I've tried with GRIB2 files relative to MSG CloudMask products (that you can download from the EUMETSAT DataCentre at the following link https://www.eumetsat.int/website/home/Data/DataDelivery/EUMETSATDataCentre/index.html), but I've got an error because there is no attribute "step"

@shoyer I see your point, and that would be consistent with the idea that the different xr.Dataset's correspond to different "NetCDF Groups" in the GRIB file. But the heuristics I use for defining the the xr.Dataset's is a bit arbitrary, that is: a file is opened consistently, but you may potentially end up with different datasets if you change the order of the messages in the GRIB file.

At the moment the unique identifier of a xr.Dataset's is the filter_by_key dictionary, that can potentially contain several keys and makes for a very long group name. I'll try to come up with a proposal.

@mdbmdb74 woops! Those GRIB files crash cfgrib in several ways!

It should not be too hard to fix, thou. We just need to relax assumptions on what coordinate need to be present. Apparently both forecast_period/step and the vertical coordinate need to be made optional.

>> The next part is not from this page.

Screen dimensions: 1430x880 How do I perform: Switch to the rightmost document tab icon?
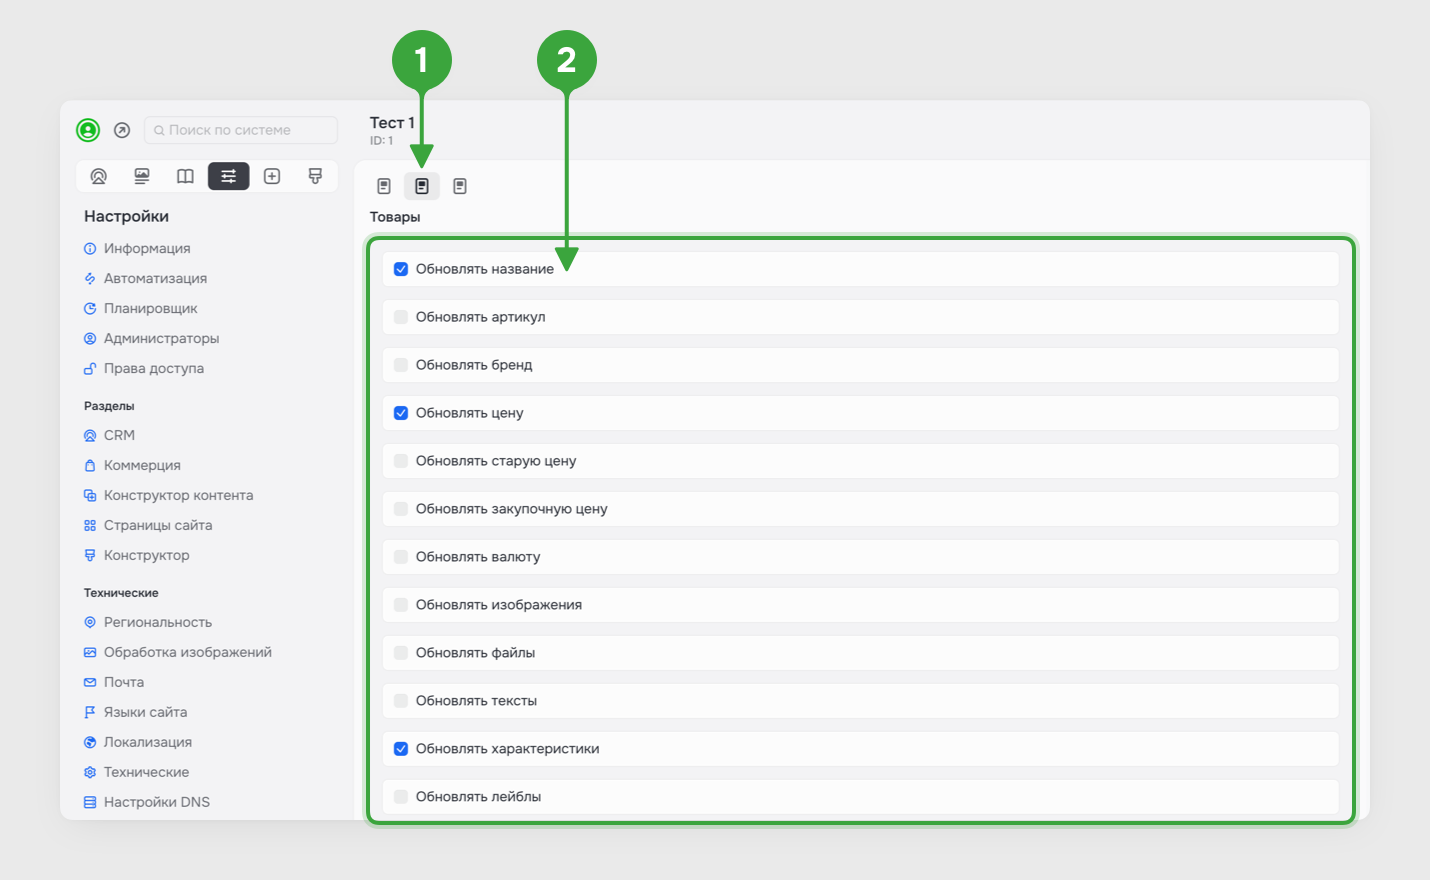[x=460, y=186]
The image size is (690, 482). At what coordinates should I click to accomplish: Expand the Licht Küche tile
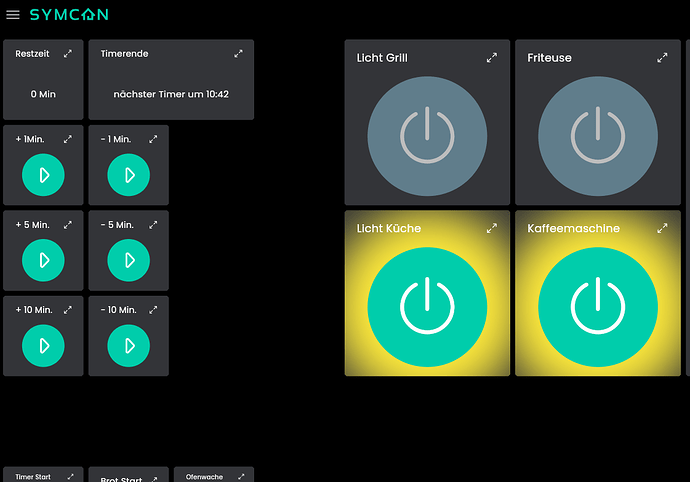coord(492,229)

@mdbmdb74 current master treats vertical and forecast_period coordinates as optional and can open the EUMETSAT GRIB2 files:

>>> ds = cfgrib.open_dataset('MSG4-SEVI-MSGCLMK-0100-0100-20180930100000.000000000Z-20180930101421-1296606.grb')
No latitudes/longitudes provided by ecCodes for gridType = 'space_view'
>>> ds
<xarray.Dataset>
Dimensions:     (i: 13778944)
Coordinates:
    time        datetime64[ns] ...
    valid_time  datetime64[ns] ...
Dimensions without coordinates: i
Data variables:
    p260537     (i) float32 ...
Attributes:
    GRIB_edition:            2
    GRIB_centre:             eums
    GRIB_centreDescription:  EUMETSAT Operation Centre
    GRIB_subCentre:          0
    history:                 GRIB to CDM+CF via cfgrib-0.8.5.2.dev0/ecCodes-2...
>>> ds['p260537']
<xarray.DataArray 'p260537' (i: 13778944)>
[13778944 values with dtype=float32]
Coordinates:
    time        datetime64[ns] ...
    valid_time  datetime64[ns] ...
Dimensions without coordinates: i
Attributes:
    GRIB_paramId:                    260537
    GRIB_shortName:                  ~
    GRIB_units:                      Code table 4.217
    GRIB_name:                       Cloud mask
    GRIB_cfVarName:                  p260537
    GRIB_dataType:                   sa
    GRIB_missingValue:               9999
    GRIB_numberOfPoints:             13778944
    GRIB_NV:                         0
    GRIB_stepType:                   instant
    GRIB_gridType:                   space_view
    GRIB_gridDefinitionDescription:  Space view perspective orthographic
    long_name:                       Cloud mask
    units:                           Code table 4.217

Unfortunately ecCodes does not seem to support the space_view gridType (so we cannot represent the values on a 2D grid) nor the cloud mask parameter (units == Code table 4.217?!)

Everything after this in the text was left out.